• _BRIEF_
Filter the entries for lines with the word "computer".

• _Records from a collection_

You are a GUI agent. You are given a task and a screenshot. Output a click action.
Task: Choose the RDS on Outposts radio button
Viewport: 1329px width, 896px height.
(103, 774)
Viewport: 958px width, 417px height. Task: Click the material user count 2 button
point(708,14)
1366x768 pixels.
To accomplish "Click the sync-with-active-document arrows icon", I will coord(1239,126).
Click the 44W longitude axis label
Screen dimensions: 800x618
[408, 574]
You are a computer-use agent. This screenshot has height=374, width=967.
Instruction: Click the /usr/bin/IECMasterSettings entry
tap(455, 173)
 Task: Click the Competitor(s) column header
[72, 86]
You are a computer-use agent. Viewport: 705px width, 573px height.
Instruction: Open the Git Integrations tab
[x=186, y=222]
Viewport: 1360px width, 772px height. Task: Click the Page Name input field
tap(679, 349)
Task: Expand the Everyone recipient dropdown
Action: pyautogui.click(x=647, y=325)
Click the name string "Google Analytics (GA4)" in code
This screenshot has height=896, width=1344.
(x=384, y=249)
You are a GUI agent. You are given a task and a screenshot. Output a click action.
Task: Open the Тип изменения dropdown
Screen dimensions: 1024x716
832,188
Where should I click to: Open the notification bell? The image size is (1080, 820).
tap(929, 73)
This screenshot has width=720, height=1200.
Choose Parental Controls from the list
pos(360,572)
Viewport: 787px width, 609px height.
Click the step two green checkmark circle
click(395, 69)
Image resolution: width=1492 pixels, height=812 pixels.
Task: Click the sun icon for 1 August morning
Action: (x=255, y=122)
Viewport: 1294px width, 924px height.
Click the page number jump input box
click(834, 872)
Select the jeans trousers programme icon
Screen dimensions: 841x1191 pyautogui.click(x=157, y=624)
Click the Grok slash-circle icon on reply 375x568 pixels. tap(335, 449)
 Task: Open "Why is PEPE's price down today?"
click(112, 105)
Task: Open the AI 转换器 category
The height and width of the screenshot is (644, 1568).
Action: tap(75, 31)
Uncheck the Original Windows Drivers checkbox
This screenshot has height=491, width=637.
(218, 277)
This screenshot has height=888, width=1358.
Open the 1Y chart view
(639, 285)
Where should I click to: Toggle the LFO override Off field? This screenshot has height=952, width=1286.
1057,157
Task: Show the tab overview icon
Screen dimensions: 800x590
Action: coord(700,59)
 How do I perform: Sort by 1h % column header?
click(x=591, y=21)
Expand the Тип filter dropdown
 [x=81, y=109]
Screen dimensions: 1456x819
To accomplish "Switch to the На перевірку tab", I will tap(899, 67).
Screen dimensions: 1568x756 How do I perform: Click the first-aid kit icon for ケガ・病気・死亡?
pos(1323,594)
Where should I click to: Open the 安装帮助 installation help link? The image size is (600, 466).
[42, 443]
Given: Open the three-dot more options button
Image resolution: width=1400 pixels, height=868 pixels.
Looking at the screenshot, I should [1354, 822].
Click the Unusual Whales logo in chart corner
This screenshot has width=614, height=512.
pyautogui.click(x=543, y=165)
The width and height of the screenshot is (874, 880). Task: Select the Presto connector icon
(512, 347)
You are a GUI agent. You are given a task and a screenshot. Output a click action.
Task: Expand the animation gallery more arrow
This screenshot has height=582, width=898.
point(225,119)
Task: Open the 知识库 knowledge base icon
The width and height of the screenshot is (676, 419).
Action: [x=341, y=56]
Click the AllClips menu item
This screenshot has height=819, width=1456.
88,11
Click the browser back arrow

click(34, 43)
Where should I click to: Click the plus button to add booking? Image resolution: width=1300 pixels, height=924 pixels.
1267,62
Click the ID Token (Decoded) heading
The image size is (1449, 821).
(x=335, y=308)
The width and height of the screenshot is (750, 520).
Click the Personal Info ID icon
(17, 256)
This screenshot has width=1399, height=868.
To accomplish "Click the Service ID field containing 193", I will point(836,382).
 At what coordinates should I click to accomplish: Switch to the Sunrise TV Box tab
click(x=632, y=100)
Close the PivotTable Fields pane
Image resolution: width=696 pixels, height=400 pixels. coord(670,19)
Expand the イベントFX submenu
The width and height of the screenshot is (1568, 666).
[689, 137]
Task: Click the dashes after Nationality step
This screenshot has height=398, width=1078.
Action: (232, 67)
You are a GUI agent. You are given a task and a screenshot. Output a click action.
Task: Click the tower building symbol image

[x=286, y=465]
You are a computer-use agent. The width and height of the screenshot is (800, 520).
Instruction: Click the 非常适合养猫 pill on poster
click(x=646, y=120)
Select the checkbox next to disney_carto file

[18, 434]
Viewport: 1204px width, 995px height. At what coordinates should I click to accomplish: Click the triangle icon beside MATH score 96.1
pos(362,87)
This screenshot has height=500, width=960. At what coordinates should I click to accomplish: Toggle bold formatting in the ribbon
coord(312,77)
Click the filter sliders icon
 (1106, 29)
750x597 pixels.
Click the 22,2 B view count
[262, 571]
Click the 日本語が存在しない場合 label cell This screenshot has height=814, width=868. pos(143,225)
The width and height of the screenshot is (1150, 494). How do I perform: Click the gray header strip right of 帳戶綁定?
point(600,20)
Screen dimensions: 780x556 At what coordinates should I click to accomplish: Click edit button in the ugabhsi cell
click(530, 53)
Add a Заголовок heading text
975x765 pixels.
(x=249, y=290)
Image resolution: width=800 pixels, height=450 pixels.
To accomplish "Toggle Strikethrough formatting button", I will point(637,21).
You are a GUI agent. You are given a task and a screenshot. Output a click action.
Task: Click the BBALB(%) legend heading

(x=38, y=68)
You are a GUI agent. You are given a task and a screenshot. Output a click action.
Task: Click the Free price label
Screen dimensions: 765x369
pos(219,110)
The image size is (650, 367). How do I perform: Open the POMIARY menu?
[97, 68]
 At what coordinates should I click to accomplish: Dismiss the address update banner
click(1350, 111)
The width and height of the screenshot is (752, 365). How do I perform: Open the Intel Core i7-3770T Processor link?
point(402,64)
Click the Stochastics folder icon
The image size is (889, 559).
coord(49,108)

• _RESPONSE TO THE EXERCISE_
You are a computer-use agent. This screenshot has height=374, width=967.
You are a computer-use agent. Viewport: 705px width, 573px height.
You are a computer-use agent. The width and height of the screenshot is (800, 520).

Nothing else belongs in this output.